A deep dive into the strategies I learned to harness the power of large language models
Last month, I had the incredible honor of winning Singapore's first GPT-4 Rapid Engineering Competition, which brought together over 400 brilliant entrants and organized by the Singapore Government technology Agency (GovTech).
Rapid engineering is a discipline that combines art and science: it is both technical understanding and creativity and strategic thinking. This is a compilation of the quick engineering strategies I've learned along the way that power any LLM to do exactly what it needs to do and more!

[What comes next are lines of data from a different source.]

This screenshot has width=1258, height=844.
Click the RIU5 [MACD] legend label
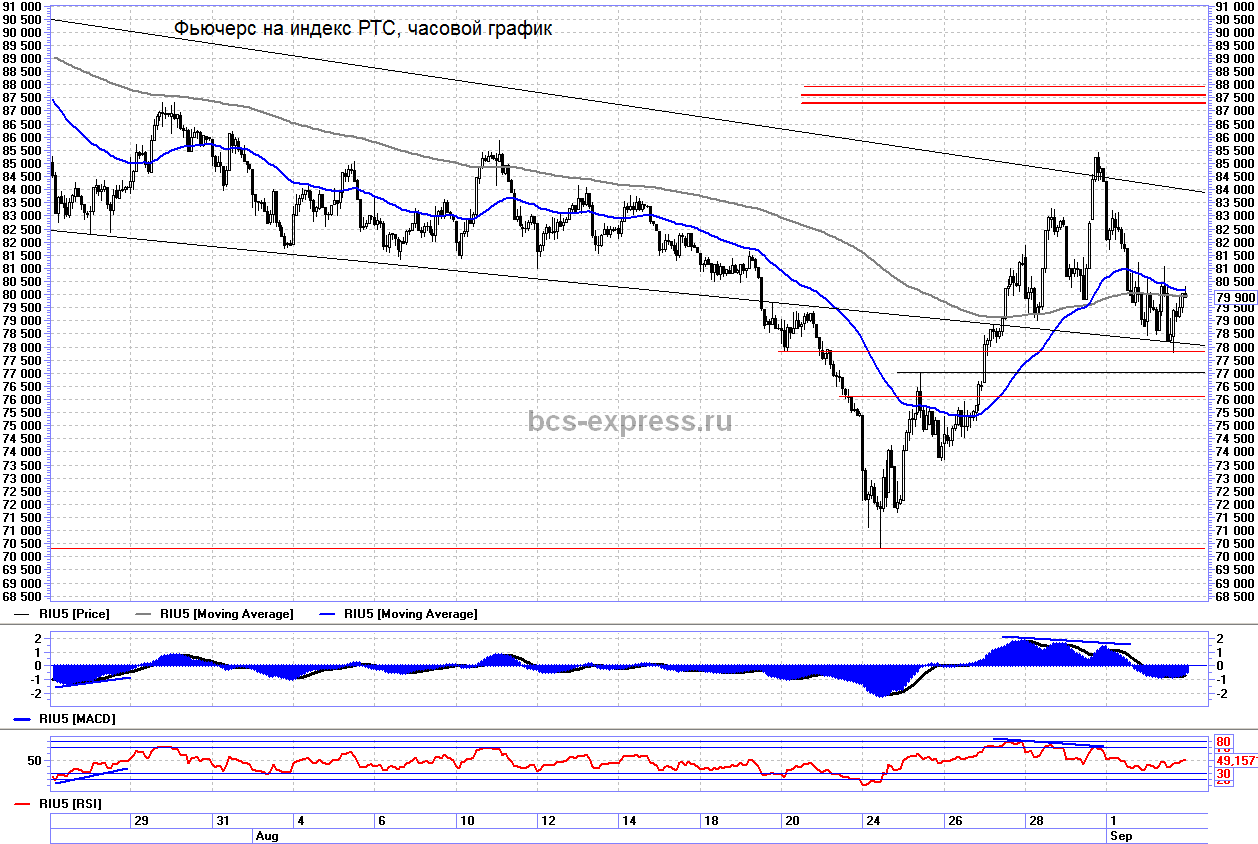click(x=75, y=718)
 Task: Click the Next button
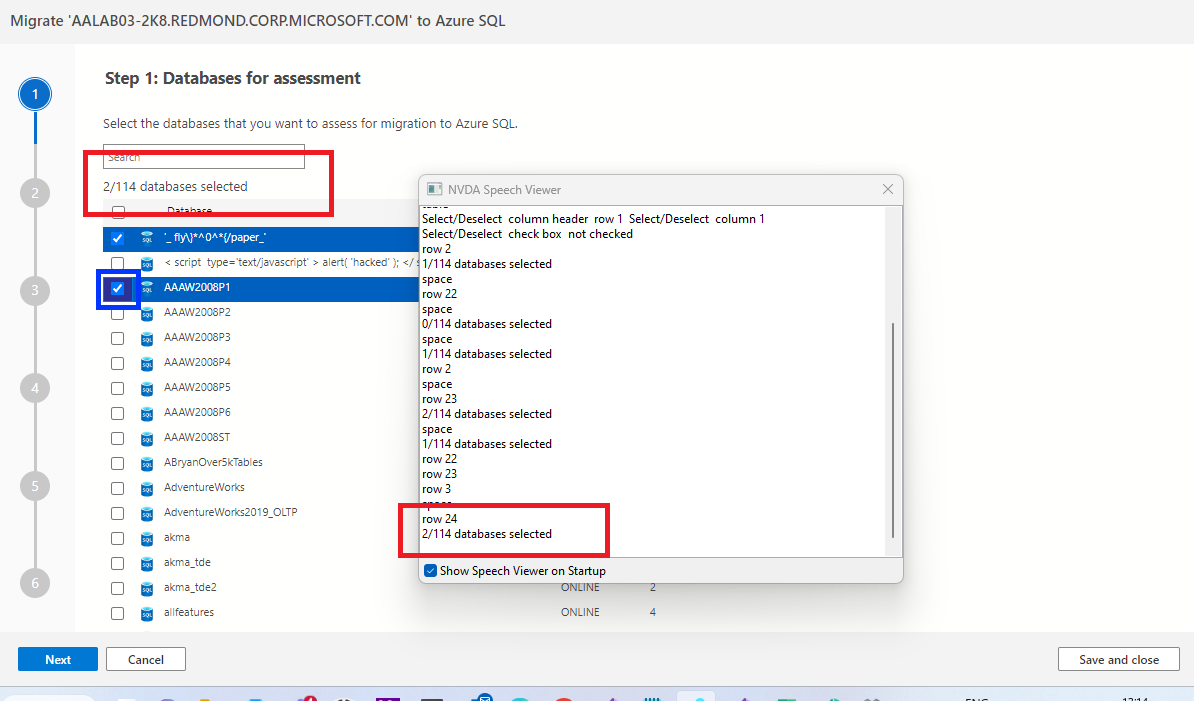click(x=57, y=659)
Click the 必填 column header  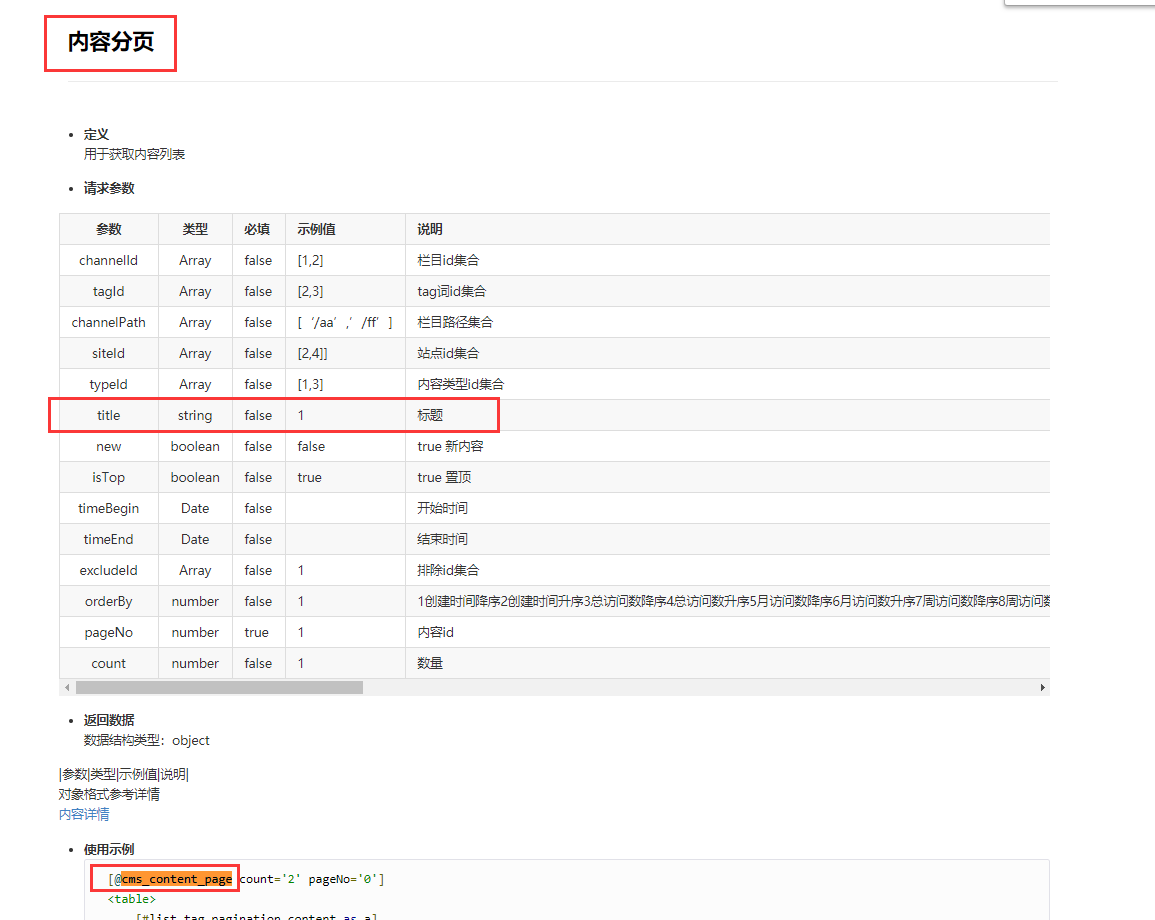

This article covers the following, where refers to beginner prompting techniques while refers to advanced strategies:
1. () Structuring prompts using the CO-STAR framework
2. () Section requests using delimiters
3. () Creating system messages with LLM guardrails
4. () Analyze data sets using only LLM, without plugins or code —
With a practical example of analyzing a real-world Kaggle dataset using GPT-4
Effective rapid structuring is crucial to getting optimal responses from an LLM. The CO-STAR framework, the brainchild of GovTech Singapore's data science and artificial intelligence team, is a useful template for structuring guidance. It considers all the key aspects that influence the effectiveness and relevance of an LLM's response, leading to more optimal responses.
Is that how it works:
(C) Context: Provide general information about the task.
This helps the LLM understand the specific scenario being discussed, ensuring their response is relevant.